--- DOCUMENTO ---

Delle sorti di un film, il merito (o il demerito) va sempre quasi esclusivamente al regista. E per quanto questo sia comprensibile, e giusto, è altrettanto doveroso prendere in considerazione l'apporto di altre figure, alcune delle quali stanno acquisendo negli ultimi anni, con il ruolo sempre più centrale assunto dalle tecnologie digitali nell'ambito dell'intrattenimento cinematografico, un peso di notevole importanza. L'intervento di Joe Letteri, supervisore degli effetti speciali di Avatar e in vista, scaramanzia permettendo, del suo quarto Oscar, ci offre quindi un privilegiato punto di osservazione sulle ampie possibilità offerte dalla tecnologia stereoscopica (ma non solo) agli addetti ai lavori e, di riflesso, anche allo spettatore. Perché un film è fatto tanto di storie quanto di tecnica, ed è la maniera in cui questi due elementi si integrano e si influenzano a vicenda a determinare la fortuna di un'opera d'arte, ad avere la possibilità di dare vita a mondi e linguaggi fino a un attimo prima inimmaginabili. Il keynote incentrato sul making of di Avatar è stato preceduto da un'intervista in cui Letteri fa il punto sui progressi realizzati finora dalla tecnologia stereoscopica, e ne immagina il prossimo futuro.
Quali sono le novità tecniche che ha messo in campo per realizzare Avatar?
Joe Letteri: Abbiamo dovuto fare il modo che il regista potesse lavorare contemporaneamente sul mondo reale e su quello virtuale, trattando però quest'ultimo come se fosse reale anch'esso. Questo è stato possibile grazie all'uso di una particolare macchina da presa, una "virtual camera", per l'appunto, che permetteva di vedere gli attori in carne e ossa e gli elementi in computer grafica in contemporanea.
Quali sono le prossime sfide per quanto riguarda il motion capture?
Joe Letteri: Il campo è più che mai aperto a tantissime alternative, non si può dire a priori quale sarà l'evoluzione di questa tecnologia, molto dipenderà dalle intenzioni del regista, di volta in volta.

--- MATERIALE ---

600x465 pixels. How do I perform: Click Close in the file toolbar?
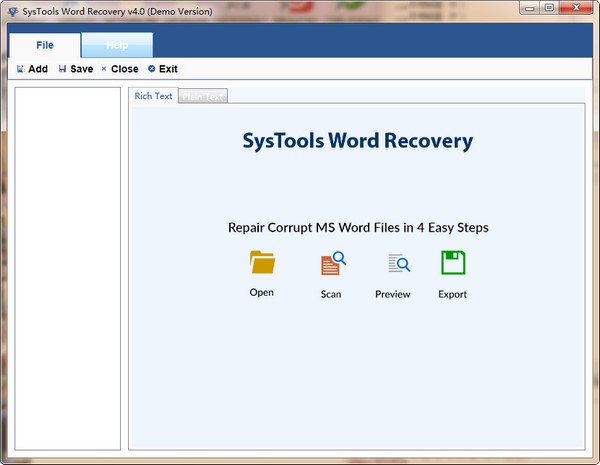click(119, 69)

---

▸ **CONSEGNA**
Puoi ricopiare parola per parola il passo dell'intervista su Avatar che comincia con le parole "Quali sono le novità" e termina dopo "il motion capture?"? Fai riferimento unicamente all'intervista su Avatar.

▸ **SOLUZIONE**
Quali sono le novità tecniche che ha messo in campo per realizzare Avatar?
Joe Letteri: Abbiamo dovuto fare il modo che il regista potesse lavorare contemporaneamente sul mondo reale e su quello virtuale, trattando però quest'ultimo come se fosse reale anch'esso. Questo è stato possibile grazie all'uso di una particolare macchina da presa, una "virtual camera", per l'appunto, che permetteva di vedere gli attori in carne e ossa e gli elementi in computer grafica in contemporanea.
Quali sono le prossime sfide per quanto riguarda il motion capture?